Saved entries
==============================
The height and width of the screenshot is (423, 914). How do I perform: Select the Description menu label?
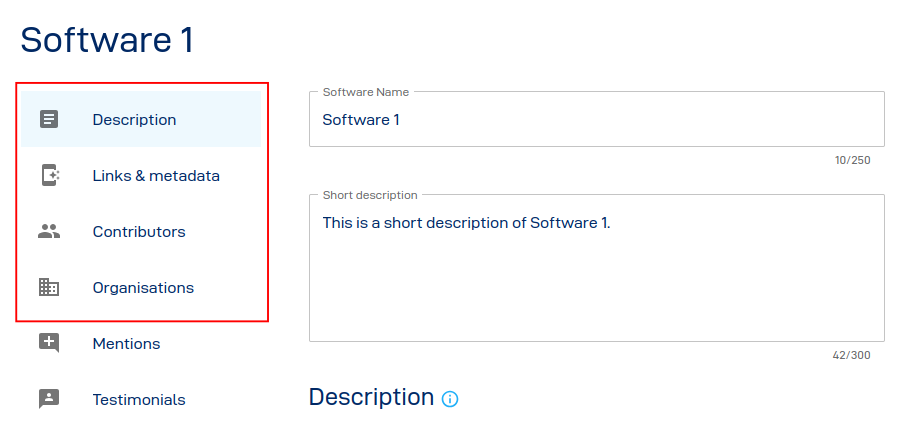click(x=134, y=120)

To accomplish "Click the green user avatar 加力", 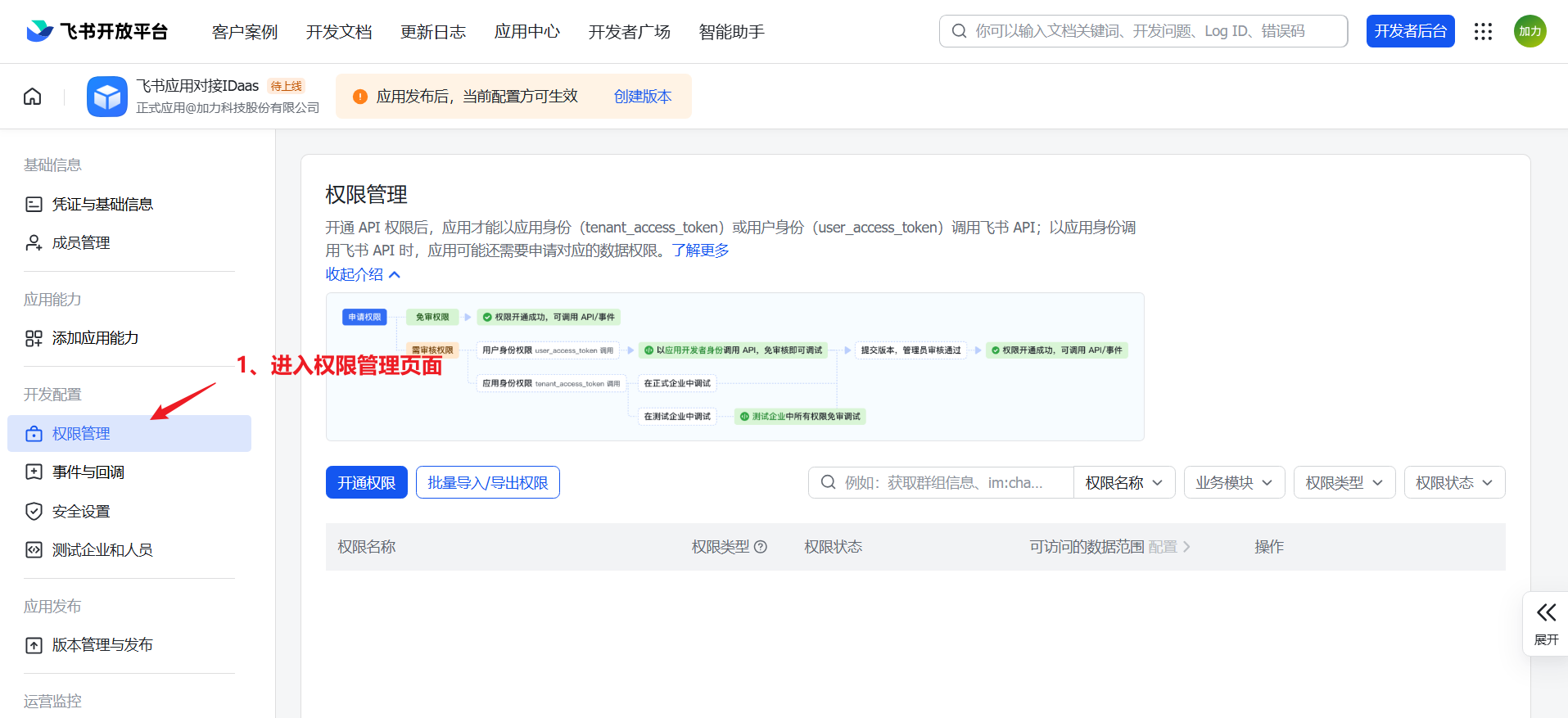I will click(x=1530, y=31).
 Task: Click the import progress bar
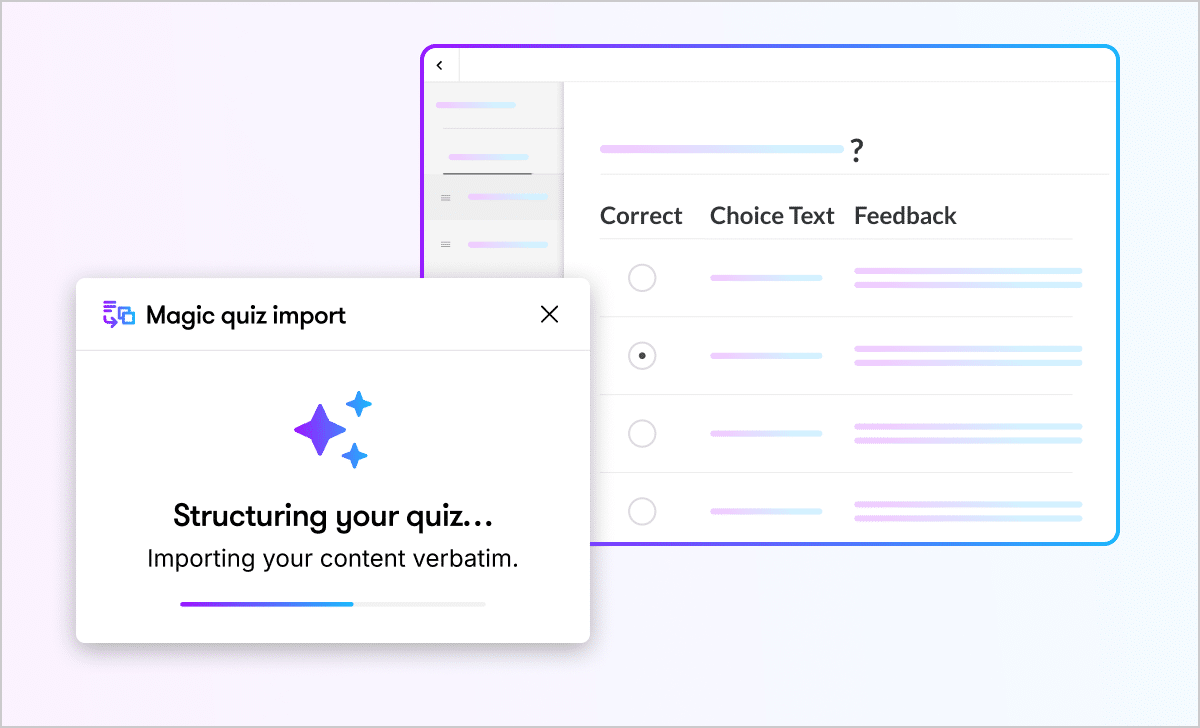pyautogui.click(x=332, y=604)
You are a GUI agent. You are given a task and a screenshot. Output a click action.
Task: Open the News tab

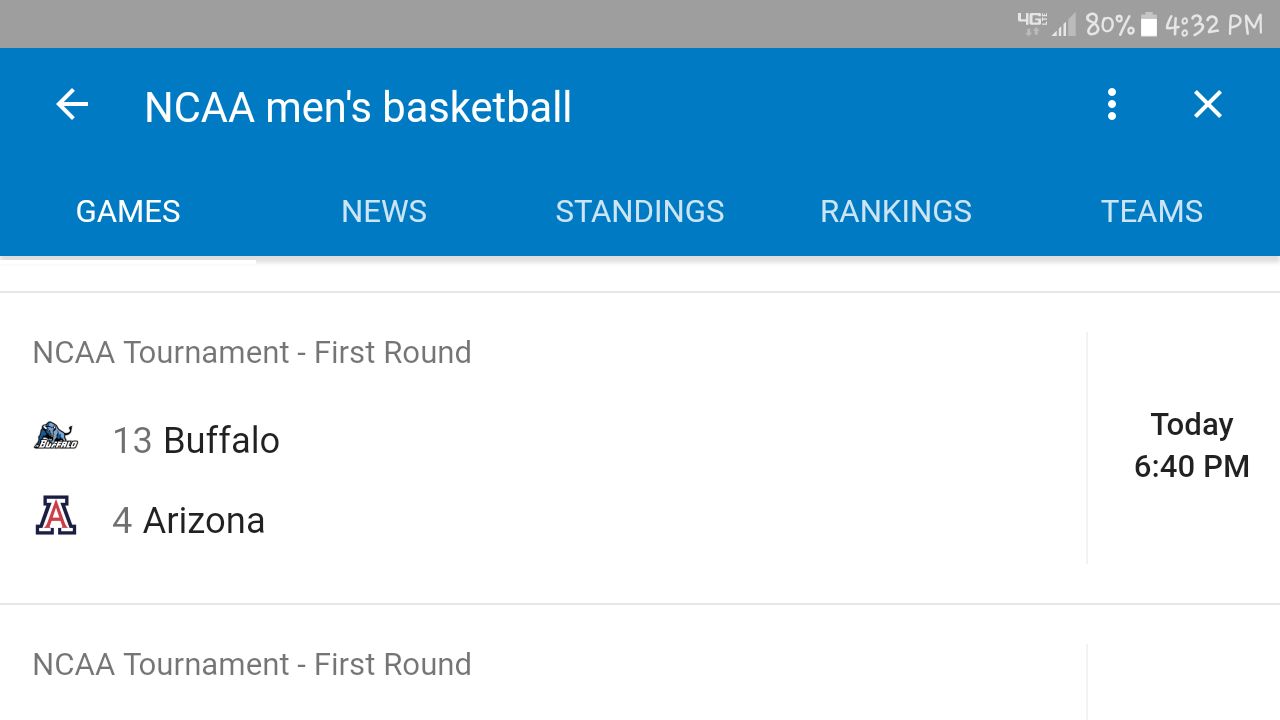point(384,211)
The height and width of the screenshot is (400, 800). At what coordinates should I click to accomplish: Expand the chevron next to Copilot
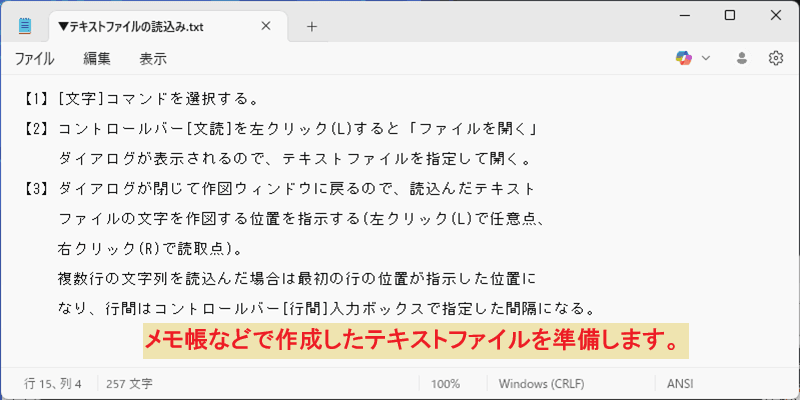pyautogui.click(x=706, y=58)
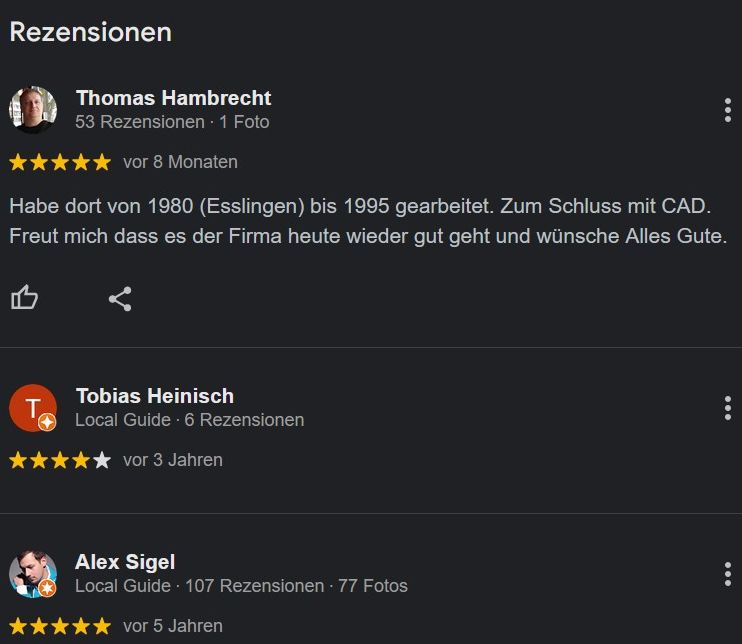The image size is (742, 644).
Task: Open the three-dot menu beside Alex Sigel
Action: point(728,574)
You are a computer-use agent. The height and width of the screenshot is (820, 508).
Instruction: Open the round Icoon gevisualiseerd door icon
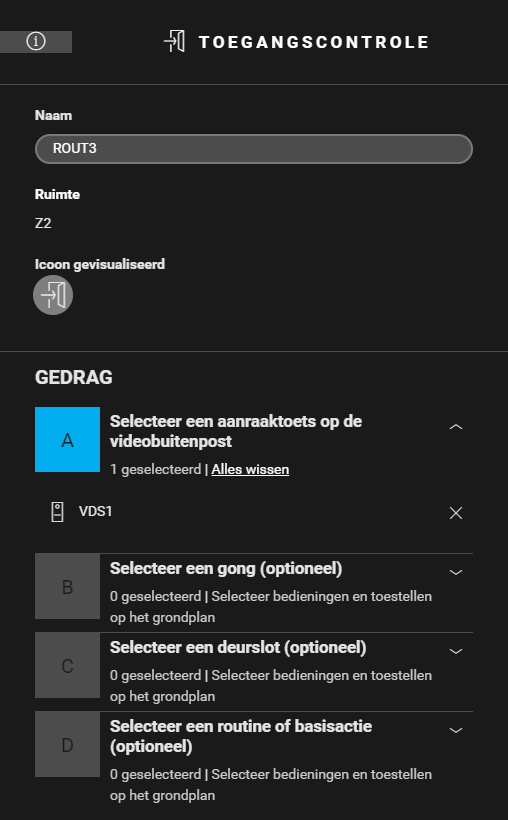coord(53,295)
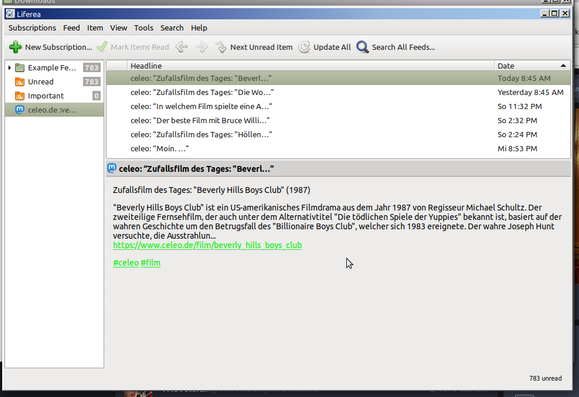Select the "Der beste Film mit Bruce Willi" item
Screen dimensions: 579x397
pos(338,120)
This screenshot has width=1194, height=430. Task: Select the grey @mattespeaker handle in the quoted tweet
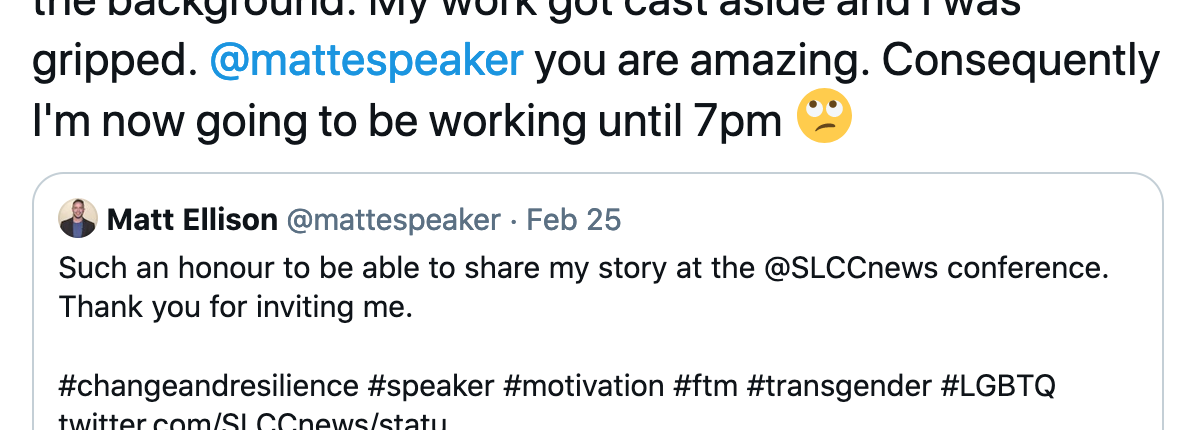tap(393, 220)
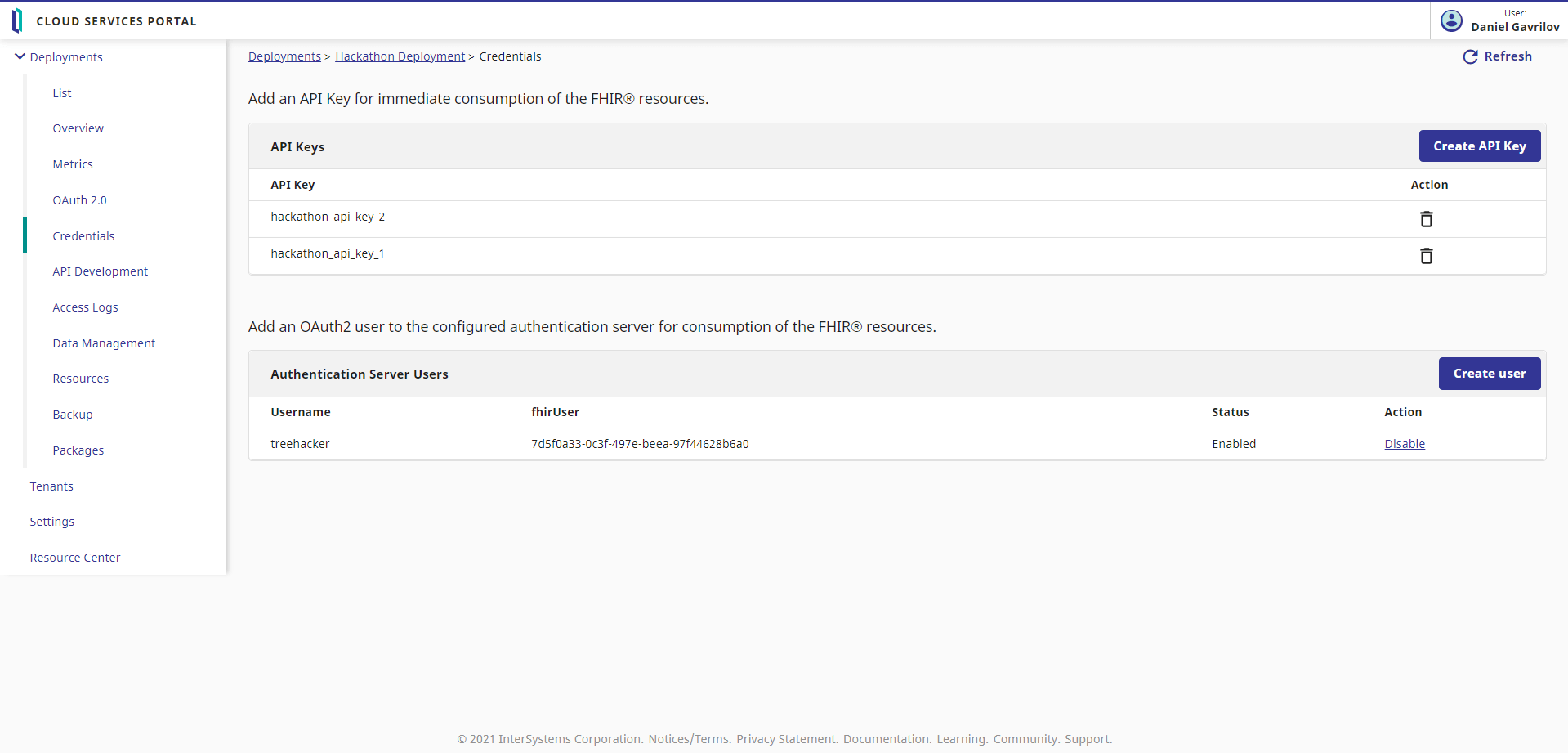Open Tenants in the sidebar
Viewport: 1568px width, 753px height.
(x=51, y=486)
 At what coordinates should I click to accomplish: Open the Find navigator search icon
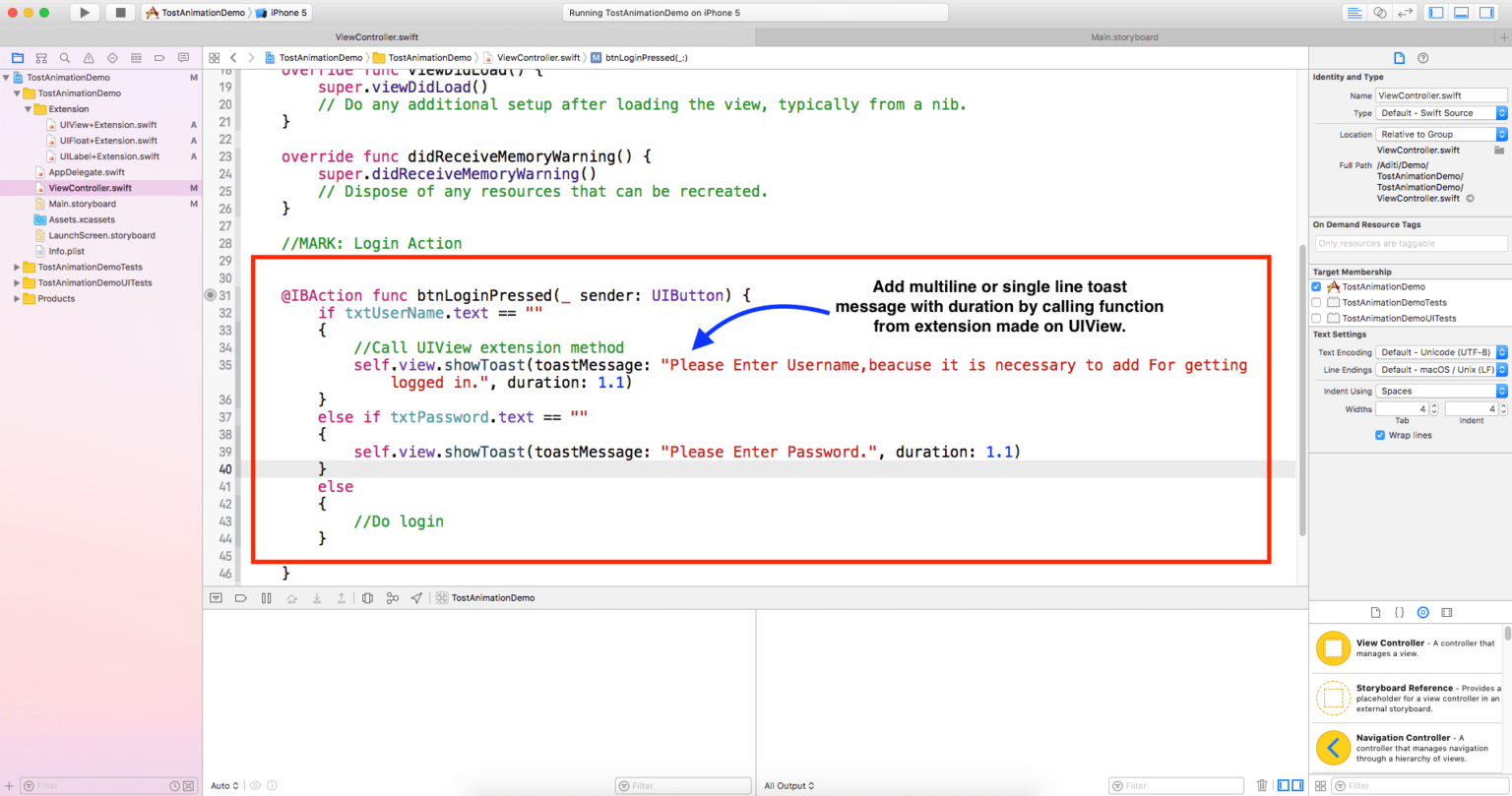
==============================
Counting only lines that contain "agent", what is the total for the entries above? Give the number alone.

__Expected answer__
2